校長室より

大河への道

大河への道 

 「シン・ウルトラマン」に続き、今回も映画「大河への道」の紹介です。落語家の立川志の輔さんが、千葉県香取市にある「伊能忠敬(いのう ただたか)記念館」を訪れて、伊能忠敬が製作した「大日本沿海輿地全図(だいにほんえんかいよちぜんず 輿地というのは地球もしくは世界のことです)」を見て感動して作った創作落語「伊能忠敬物語 大河への道」を原作として製作された、コメディタッチの現代劇でもあり時代劇の映画です。

 生徒の皆さんもそうだと思いますが、私も「大日本沿海輿地全図」は伊能忠敬が製作したとばかり思っていました。しかし伊能忠敬は1818年に74歳で亡くなっており、地図の完成は伊能組の多くの人たちの努力により、その3年後の1921年になりました。伊能忠敬は村の名主を務めた後、隠居していましたが、50歳(その当時の平均寿命を超えている?)から測量や天体観測を学び、地図の製作を始めました。まさに福澤諭吉の言葉にあるような「一身にして二生を経る」という人生です。この地図は現在の宇宙からの人工衛星写真と比べても、ほとんど一致するほどの正確さです。幕末に開国後の1861年にイギリス海軍が、日本沿岸の測量を強行しようとした際、伊能忠敬の地図を見て、その優秀さに驚いて測量を中止したという程の出来映えでした。

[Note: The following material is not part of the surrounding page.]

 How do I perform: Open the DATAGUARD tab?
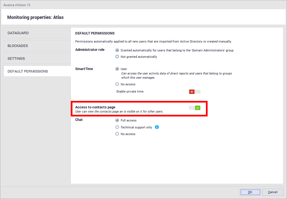pyautogui.click(x=37, y=33)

 さて、映画の方は中井貴一、松山ケンイチ、北川景子その他の俳優達が、令和の今の時代と、江戸時代に伊能忠敬が亡くなってから地図を完成する時代との一人二役で物語が進みます。笑いあり、涙ありの素晴らしい作品になっています。チョイ役(と言うと怒られそうですが)で出てくる俳優さん達も、素晴らしい活躍でした。いやー、映画って本当に絵画のようで、大河ドラマになるような名画が多いですね。